*The request:*
Edit the records from the line with "The image size is (1000, 588)." to the line with "Action: point(433,338)" so that "Reload" becomes "Refresh", and reproduce only those lines with nothing else altered.

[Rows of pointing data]
+ + +
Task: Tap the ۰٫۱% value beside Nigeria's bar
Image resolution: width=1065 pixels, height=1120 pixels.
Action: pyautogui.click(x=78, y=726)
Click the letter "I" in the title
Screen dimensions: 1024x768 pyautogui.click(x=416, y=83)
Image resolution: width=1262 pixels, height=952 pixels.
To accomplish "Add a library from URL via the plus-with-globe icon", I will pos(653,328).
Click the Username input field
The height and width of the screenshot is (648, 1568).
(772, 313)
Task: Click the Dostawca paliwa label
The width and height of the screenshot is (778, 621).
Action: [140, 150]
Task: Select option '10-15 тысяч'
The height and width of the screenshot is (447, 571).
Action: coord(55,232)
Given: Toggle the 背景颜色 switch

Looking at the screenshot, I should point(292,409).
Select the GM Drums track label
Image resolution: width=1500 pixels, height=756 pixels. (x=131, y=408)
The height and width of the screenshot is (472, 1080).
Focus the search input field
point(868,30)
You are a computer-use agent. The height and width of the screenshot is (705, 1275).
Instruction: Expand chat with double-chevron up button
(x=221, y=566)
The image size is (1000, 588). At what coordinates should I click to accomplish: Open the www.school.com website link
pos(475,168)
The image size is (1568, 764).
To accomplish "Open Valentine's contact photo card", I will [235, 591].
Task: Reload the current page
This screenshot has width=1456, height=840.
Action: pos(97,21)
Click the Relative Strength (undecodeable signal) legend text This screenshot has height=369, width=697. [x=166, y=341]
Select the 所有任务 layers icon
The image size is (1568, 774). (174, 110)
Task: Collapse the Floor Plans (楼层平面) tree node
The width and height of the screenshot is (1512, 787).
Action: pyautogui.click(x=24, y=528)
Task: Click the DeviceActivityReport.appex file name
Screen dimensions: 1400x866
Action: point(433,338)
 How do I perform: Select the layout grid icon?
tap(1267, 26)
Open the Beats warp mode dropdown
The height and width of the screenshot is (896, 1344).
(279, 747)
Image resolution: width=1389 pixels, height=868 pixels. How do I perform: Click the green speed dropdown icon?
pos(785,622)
+ + +
*Worked solution:*
The image size is (1000, 588). At what coordinates should I click to accomplish: Open the www.school.com website link
pos(475,168)
The image size is (1568, 764).
To accomplish "Open Valentine's contact photo card", I will [235, 591].
Task: Refresh the current page
This screenshot has width=1456, height=840.
Action: pos(97,21)
Click the Relative Strength (undecodeable signal) legend text This screenshot has height=369, width=697. [x=166, y=341]
Select the 所有任务 layers icon
The image size is (1568, 774). (174, 110)
Task: Collapse the Floor Plans (楼层平面) tree node
The width and height of the screenshot is (1512, 787).
Action: pyautogui.click(x=24, y=528)
Task: Click the DeviceActivityReport.appex file name
Screen dimensions: 1400x866
Action: point(433,338)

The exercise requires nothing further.